* _Exercise directions_:
Beginning with the line in which "Screen dimensions: 598x316" appears, transcribe each line word for word until the records end. Do not include pictures.

┌──

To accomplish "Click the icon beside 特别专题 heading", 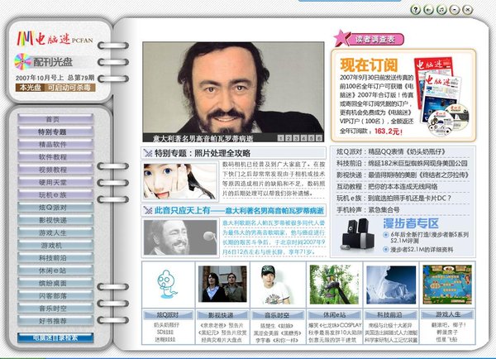I will pos(147,153).

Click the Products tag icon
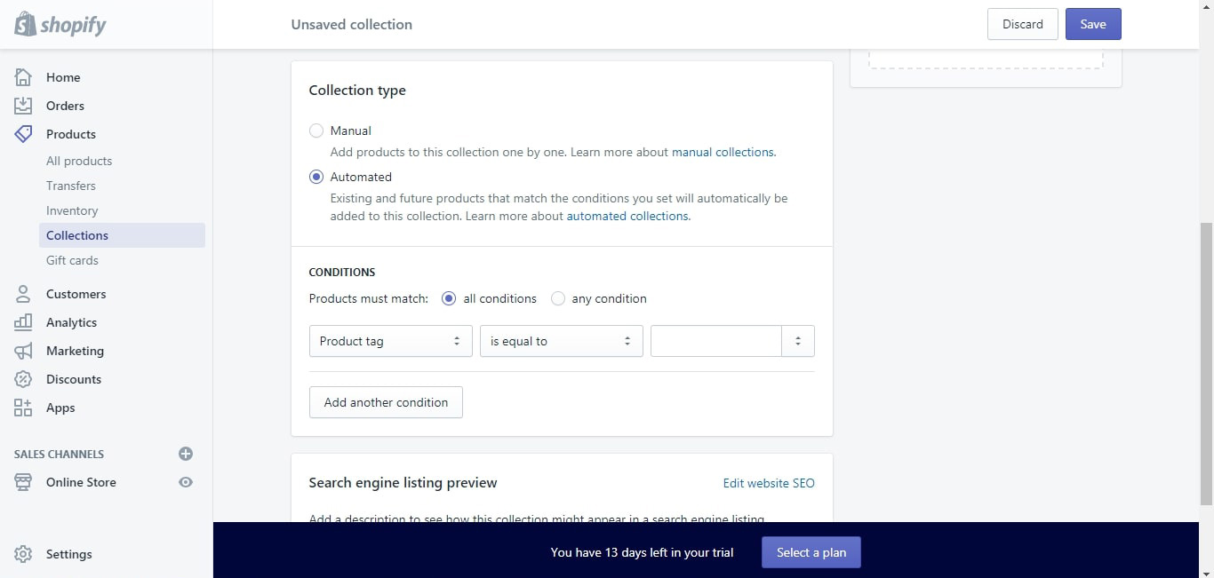tap(23, 134)
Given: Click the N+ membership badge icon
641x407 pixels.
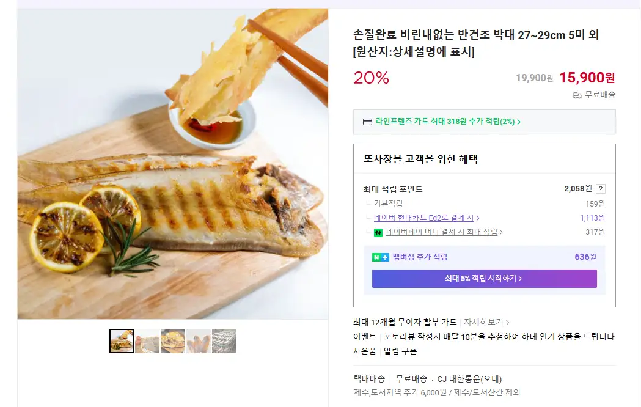Looking at the screenshot, I should pos(381,257).
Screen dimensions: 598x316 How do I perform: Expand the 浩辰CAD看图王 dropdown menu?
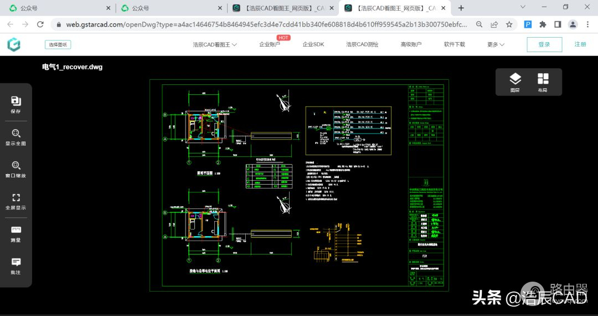click(x=215, y=44)
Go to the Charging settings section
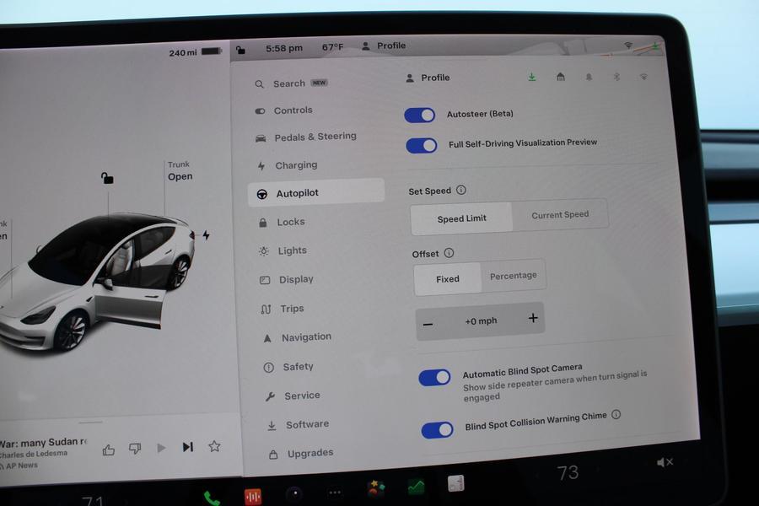Viewport: 759px width, 506px height. point(295,165)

└──

* _Response_:
Screen dimensions: 598x316 How do I perform: Expand the 浩辰CAD看图王 dropdown menu?
click(x=215, y=44)
Go to the Charging settings section
Viewport: 759px width, 506px height. point(295,165)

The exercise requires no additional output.